In the 1880s, plans were developed to demolish the old 1861 Customs House and construct a new and larger facility. However, public objections and ground soil conditions forced the government to select a new site. The block bounded by Lafayette Boulevard, Fort Street, Wayne Street (now Washington Boulevard) and Shelby Street, was purchased for $400,000 in 1887. Excavation for the new Post Office and Courthouse began in June 1890 and the building was occupied in late 1897. Construction costs exceeded $1 million. The massive rock-faced ashlar granite building was designed by Philadelphia architect James H. Windrim. A soaring clock tower with a tiled pyramid roof dominated the Fort Street facade.
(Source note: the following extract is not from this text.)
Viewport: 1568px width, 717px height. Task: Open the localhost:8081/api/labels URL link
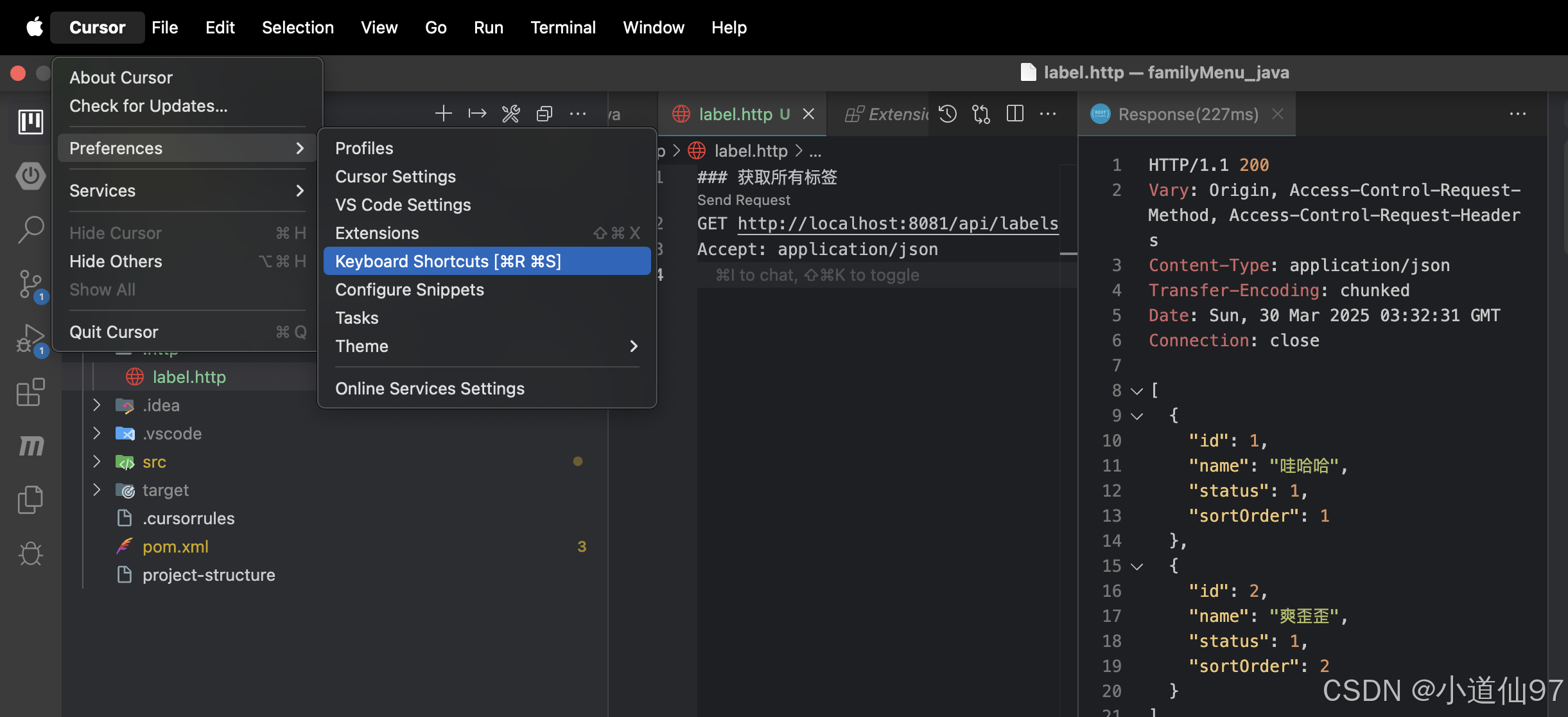(x=898, y=224)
Federal authorization and planning for the present building occurred during the presidency of Herbert Hoover. The Detroit Federal Building/U.S. Courthouse was designed Robert O. Derrick, under the auspices of James A. Wetmore, Acting Supervising Architect for the Department of the Treasury. The building's overall impression is one of Neo-Classical Revival with Modernistic traits. Demolition of the 1897 building began in late 1931. Construction began in October 1932 and the completed building opened on April 23, 1934. The budget for construction was over $5.5 million.
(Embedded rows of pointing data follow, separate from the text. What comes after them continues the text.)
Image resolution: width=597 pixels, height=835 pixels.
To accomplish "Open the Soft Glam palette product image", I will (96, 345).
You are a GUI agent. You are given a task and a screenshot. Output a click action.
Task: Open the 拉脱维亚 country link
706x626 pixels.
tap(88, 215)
The exterior of the building features several ornamental bas-relief sculptural groupings executed by noted Detroit architectural sculptor Corrado Parducci. Parducci designed the sculptural panels and medallions to depict various agencies and activities of the then-current federal government.

On November 2, 1994, the U.S. Congress approved an act to designate the courthouse as the "Theodore Levin United States Courthouse". A ceremony was held in the Spring of 1995 to officially announce the designation and to present new building signs on the Lafayette Boulevard and Fort Street elevations. The building was listed on the National Register of Historic Places in 2018.
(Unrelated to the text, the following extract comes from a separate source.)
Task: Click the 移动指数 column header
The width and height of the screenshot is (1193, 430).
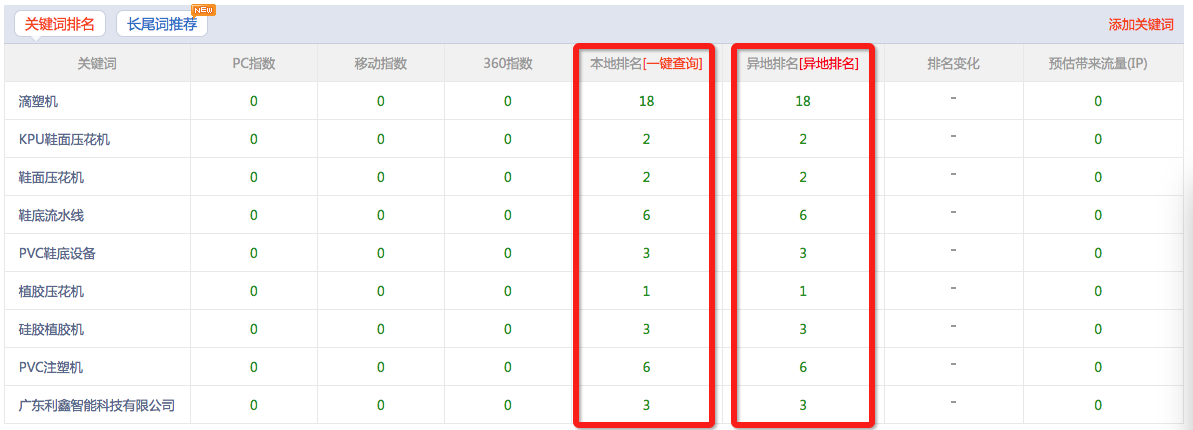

In 2015, the General Services Administration (GSA) began a multi-phase renovation of the structure at an anticipated cost of $71 million. The first two phases upgraded plumbing; HVAC; electrical; fire detection and suppression systems; passenger and freight elevators. It also made rest rooms ADA compliant and added an emergency exit for occupants. A third phase which would remove acoustic tile ceilings in some areas to expose the originals and transform the interior courtyard to a green space accessible to building occupants without the need to pass through security screening, is still awaiting funding.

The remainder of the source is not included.